Samaritans fared badly under Roman rule when Samaria was part of the Roman province of Judea in the early part of the Common Era. Later, under Byzantine Emperor Zeno in the late fifth century, Samaritans and Jews were massacred. A Samaritan war to create their own independent state took place in 529; thousands of Samaritans died. The Samaritan faith was virtually outlawed by the Christian Byzantine Empire.
A large number of Samaritans fled the country in 634 CE, following the Muslim victory at the Battle of Yarmuk. During the mid 800s Muslim fanatics destroyed Samaritan and Jewish synagogues. During the 10th century relations between Muslims, Jews and Samaritans improved greatly. In the 1300s the Mamluks came to power; they plundered all Samaritan religious sites, and turned their shrines into mosques. Many Samaritans converted out of fear. After the Ottoman conquest, Muslim persecution of Samaritans increased again. Massacres were frequent. In 1624 the last Samaritan high priest of the line of Eleazar son of Aaron died without issue, but descendants of Aaron's other son Itamar remained among them and took over the office.
By the 1830s only a small group of Samaritans in Shechem remained extant. The local Arab population believed that Samaritans were "atheists" and "against Islam", and they threatened to murder the entire Samaritan community. The Samaritans turned to the Jewish community for help, as Jews and Arabs had good relations at this time, and Jewish entreaties to treat the Samaritans with respect were eventually heeded.

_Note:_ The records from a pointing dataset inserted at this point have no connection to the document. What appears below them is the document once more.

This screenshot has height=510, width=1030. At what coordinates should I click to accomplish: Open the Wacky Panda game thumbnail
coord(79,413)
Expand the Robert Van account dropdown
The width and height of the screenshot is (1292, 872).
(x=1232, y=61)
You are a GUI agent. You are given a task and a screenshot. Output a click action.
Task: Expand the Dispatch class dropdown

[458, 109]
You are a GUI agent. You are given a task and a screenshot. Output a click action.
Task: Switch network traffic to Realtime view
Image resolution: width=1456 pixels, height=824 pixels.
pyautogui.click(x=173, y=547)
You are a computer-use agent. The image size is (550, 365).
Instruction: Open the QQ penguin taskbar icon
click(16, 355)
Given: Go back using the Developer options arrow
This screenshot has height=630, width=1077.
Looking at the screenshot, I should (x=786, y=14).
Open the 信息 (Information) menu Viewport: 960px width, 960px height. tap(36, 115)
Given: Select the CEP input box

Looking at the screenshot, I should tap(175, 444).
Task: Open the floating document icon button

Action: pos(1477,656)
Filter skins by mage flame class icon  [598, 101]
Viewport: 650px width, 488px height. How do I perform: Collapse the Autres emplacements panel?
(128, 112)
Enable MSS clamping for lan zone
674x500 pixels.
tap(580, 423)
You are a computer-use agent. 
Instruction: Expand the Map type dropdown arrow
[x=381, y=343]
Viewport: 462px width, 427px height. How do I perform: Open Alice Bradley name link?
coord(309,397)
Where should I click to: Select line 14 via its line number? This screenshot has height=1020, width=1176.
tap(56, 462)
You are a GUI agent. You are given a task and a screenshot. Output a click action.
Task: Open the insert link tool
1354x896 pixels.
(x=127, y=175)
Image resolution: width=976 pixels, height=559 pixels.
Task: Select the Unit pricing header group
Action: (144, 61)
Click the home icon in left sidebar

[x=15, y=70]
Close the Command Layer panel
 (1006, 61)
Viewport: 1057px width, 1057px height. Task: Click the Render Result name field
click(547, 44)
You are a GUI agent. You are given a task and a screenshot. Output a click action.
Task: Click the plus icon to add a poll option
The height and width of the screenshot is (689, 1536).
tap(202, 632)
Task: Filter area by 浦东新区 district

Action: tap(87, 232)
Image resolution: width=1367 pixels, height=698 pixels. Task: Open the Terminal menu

Modern relations with the Samaritans have been mixed. In 1954, Israeli President Izhak Ben-Zvi created a Samaritan enclave in Holon but Israeli Samaritans today complain of being treated as "pagans and strangers" by orthodox Jews. The Palestinian Samaritans have been granted passports by both Israel and the Palestinian Authority; they abandoned central Nablus in 1980s as a result of the first Intifada but the conflict followed them. In 2001, the Israeli army set up an artillery battery on the Samaritan's holy Mount Gerizim to fire upon Palestinians in Nablus below.
In 2004 the Samaritan high priest, Shalom b. Amram, passed away and was replaced by Elazar b. Tsedaka. The Samaritan high priest is selected by age from the priestly family. The high priest resides on Mount Gerazim.
The Samaritan religion is based on some of the same books used as the basis of rabbinic Judaism, but these religions are not identical. Samaritan scriptures include the Samaritan version of the Torah, the Memar Markah, the Samaritan liturgy, and Samaritan law codes and biblical commentaries. Samaritans appear to have texts of the Torah as old as the Masoretic Text and the Septuagint; scholars have various theories concerning the actual relationships between these three texts.
Religious beliefs:
Samaritan law is not the same as halakha (Rabbinical Jewish law); Samaritan law is based on a strict adherence to the letter of the Torah, without any of the information from the oral law which characterizes Judaism. For example Samaritanism has retained the Ancient Hebrew script, animal sacrifices, the actual eating of lambs at passover, and the celebration of Rosh Hashanah in spring, at the beginning of Nisan, instead of the Babylonian-influenced fall date of Judaism. Their main Torah text differs from Judaism, as well. Some differences are doctrinal, for example their Torah explicitly mentions that "the place that God will chose" is Mount Gerizim. Other differences seem more or less accidental.